There are individual differences: some abusers certainly do experience reactions of shame and remorse, and others do not because they get addicted to the pleasurable feelings produced by inappropriate sexual behaviour.

Carrying a secret involving guilt can be a very heavy burden, and many sexual offenders against children have a well-developed moral sense. However, as with most kinds of negative behaviours, at the time of acting-out there is often an over-riding of the conscience by the person’s strong feelings, urges and impulses stemming from unmet needs that were created by their early experiences, and which remain part of their personality.

Feelings, urges and impulses that resurface in adulthood relate to unmet or thwarted emotional needs in childhood that are recorded in memory as emotional pain, and as negative beliefs about oneself or the world. The worst and more chronic offenders believe that the world is bad, rather than their own actions. However, some people, including some child sex offenders, carry a biased and irrational tendency towards self-blame.
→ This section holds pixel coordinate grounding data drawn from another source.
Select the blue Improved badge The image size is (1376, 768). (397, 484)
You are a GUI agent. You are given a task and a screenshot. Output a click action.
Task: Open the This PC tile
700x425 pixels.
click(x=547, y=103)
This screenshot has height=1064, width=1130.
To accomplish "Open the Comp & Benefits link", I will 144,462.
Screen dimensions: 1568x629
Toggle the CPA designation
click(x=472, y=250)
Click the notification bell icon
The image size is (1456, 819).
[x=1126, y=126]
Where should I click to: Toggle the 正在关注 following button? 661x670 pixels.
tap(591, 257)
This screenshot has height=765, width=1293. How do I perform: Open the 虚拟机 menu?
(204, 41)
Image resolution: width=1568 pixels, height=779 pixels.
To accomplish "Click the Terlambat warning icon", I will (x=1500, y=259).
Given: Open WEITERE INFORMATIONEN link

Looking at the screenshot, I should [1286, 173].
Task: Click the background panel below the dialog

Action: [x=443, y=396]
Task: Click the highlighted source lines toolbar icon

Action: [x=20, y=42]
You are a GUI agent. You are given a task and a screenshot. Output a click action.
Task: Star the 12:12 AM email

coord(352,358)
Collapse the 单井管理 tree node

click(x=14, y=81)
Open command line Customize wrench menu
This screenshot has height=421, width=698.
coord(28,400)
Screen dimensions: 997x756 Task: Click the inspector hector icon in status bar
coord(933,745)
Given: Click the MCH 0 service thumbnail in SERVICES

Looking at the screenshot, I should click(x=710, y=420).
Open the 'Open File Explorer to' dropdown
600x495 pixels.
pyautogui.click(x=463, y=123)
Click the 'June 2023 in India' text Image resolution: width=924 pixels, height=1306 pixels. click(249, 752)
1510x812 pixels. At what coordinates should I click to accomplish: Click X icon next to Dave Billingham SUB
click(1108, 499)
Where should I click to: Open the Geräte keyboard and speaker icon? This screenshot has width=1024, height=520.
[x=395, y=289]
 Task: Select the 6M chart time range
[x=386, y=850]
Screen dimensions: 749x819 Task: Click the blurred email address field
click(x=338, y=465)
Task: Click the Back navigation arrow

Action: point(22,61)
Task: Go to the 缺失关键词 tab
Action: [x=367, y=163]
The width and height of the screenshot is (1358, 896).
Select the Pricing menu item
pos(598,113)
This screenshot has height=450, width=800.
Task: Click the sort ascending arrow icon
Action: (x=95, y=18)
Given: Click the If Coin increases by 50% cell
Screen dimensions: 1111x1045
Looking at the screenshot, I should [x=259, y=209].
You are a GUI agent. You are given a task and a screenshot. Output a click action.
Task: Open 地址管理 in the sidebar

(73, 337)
The negative feelings arising from childhood upsets and trauma energise or drive actions and thoughts that attempt to quell the internal pain and tension. The actions that occur are clearly the result of choice, or preference, in line with doing what brings about an anticipated or actual improvement in feelings. Some choose short-term solutions that bring about some temporary relief, but long-term harm to others, and also negative consequences for themselves. But with awareness, people who carry emotional burdens can improve the way they deal with such issues.

That is where understanding, community education, support and professional treatment comes into play.